Les cadeaux d’anniversaire et de fêtes
By the dip team · Clinical consultant: Pauline Sam, MD ·

Les cadeaux d’anniversaire et de fêtes
La veille des onze ans de ton enfant. Tu es dans le salon avec du papier cadeau et un rouleau d’adhésif qui se décolle sans arrêt du dévidoir. Le cadeau posé par terre, c’est un vélo. Tu l’as acheté le week-end dernier, après trois mois où ton enfant glissait les vélos dans la moindre conversation sur n’importe quoi.
Tu prends ton téléphone pour demander à ton co-parent à quelle heure se fait le passage de relais du matin. Tu fais défiler une seconde. Tu retombes sur une photo qu’il avait envoyée au groupe de la famille la semaine dernière : lui, dans un magasin, en train de regarder des vélos.
Tu t’assieds sur le tapis. Tu regardes le vélo. Tu envisages, pour la première fois, qu’il y aura peut-être deux vélos demain.
C’est ça, le problème du cadeau en co-parentalité. Pas le coût. La coordination. La façon dont deux personnes qui aiment sincèrement le même enfant peuvent chacune, avec les meilleures intentions, finir par faire double, se contredire, ou se mesurer en silence aux moments qui devraient être les plus simples.
De quoi parle cet article
Cet article explique comment gérer les cadeaux entre deux foyers sans tomber dans les trois pièges les plus courants : le cadeau en double, la surenchère, et l’hémorragie des cadeaux pour les copains de l’enfant. Il suppose que le cadre du pot commun de l’article 01 est en place.

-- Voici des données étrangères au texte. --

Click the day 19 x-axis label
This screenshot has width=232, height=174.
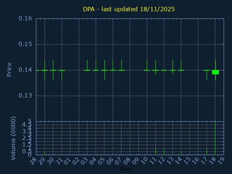pyautogui.click(x=221, y=161)
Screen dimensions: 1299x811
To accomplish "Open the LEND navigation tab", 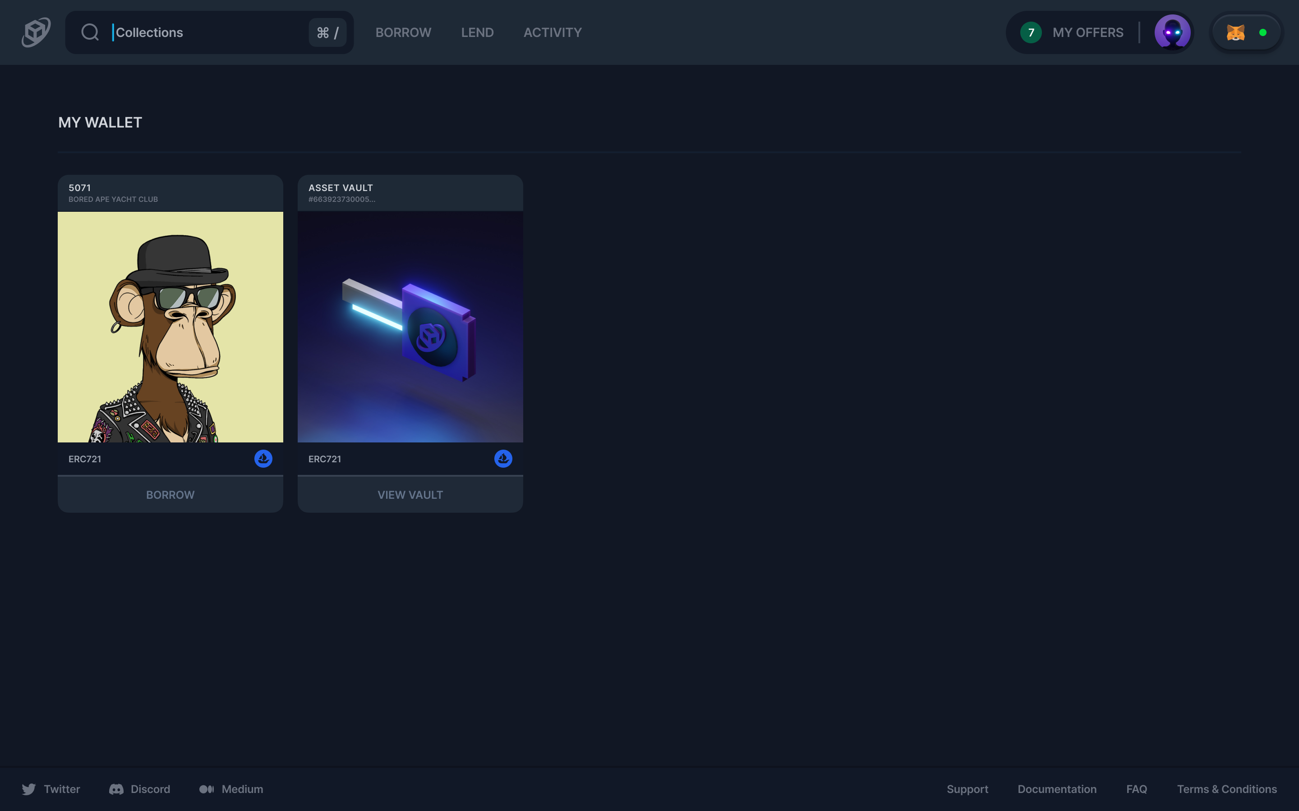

Les cadeaux sont une catégorie que le pot commun gère bien pour certains usages et mal pour d’autres. L’article démêle lesquels. Les conversations de coordination comptent plus que le budget cadeaux lui-même, alors l’article y passe l’essentiel de son temps.
Trois sortes de cadeaux
Il y a trois sortes de cadeaux dans une famille en co-parentalité. Chacune se gère différemment.
Les cadeaux des grandes occasions familiales. Le cadeau d’anniversaire de ton enfant. Le cadeau de la grande fête, dans les traditions que ta famille observe. Le cadeau d’une année marquante. Ce sont des moments où les deux parents offrent à l’enfant.
Les cadeaux à offrir ailleurs. Le cadeau que ton enfant apporte à l’anniversaire d’un copain d’école. Le cadeau qu’il amène à la fête d’un proche. Ce sont des moments où ton enfant, avec ton aide, offre à quelqu’un d’autre.
Les cadeaux qui arrivent de la famille. Les grands-parents, les tantes, les oncles, les parrains et marraines qui offrent à ton enfant. Ils ne coûtent rien au pot commun, mais ils créent des questions de coordination qui touchent le foyer.
Les cadeaux des grandes occasions : le piège du double cadeau
Le piège du double cadeau marche comme ça. Les deux parents veulent offrir quelque chose qui compte à l’enfant pour les grandes occasions. Sans coordination, les deux achètent des cadeaux semblables, souvent coûteux. L’enfant reçoit deux fois la même chose. L’un des deux finit échangé ou mis de côté. Les deux parents se sentent un peu blessés que l’autre n’ait pas vérifié. Et l’enfant remarque, sans le dire, que les cadeaux ont eu moins de saveur en double.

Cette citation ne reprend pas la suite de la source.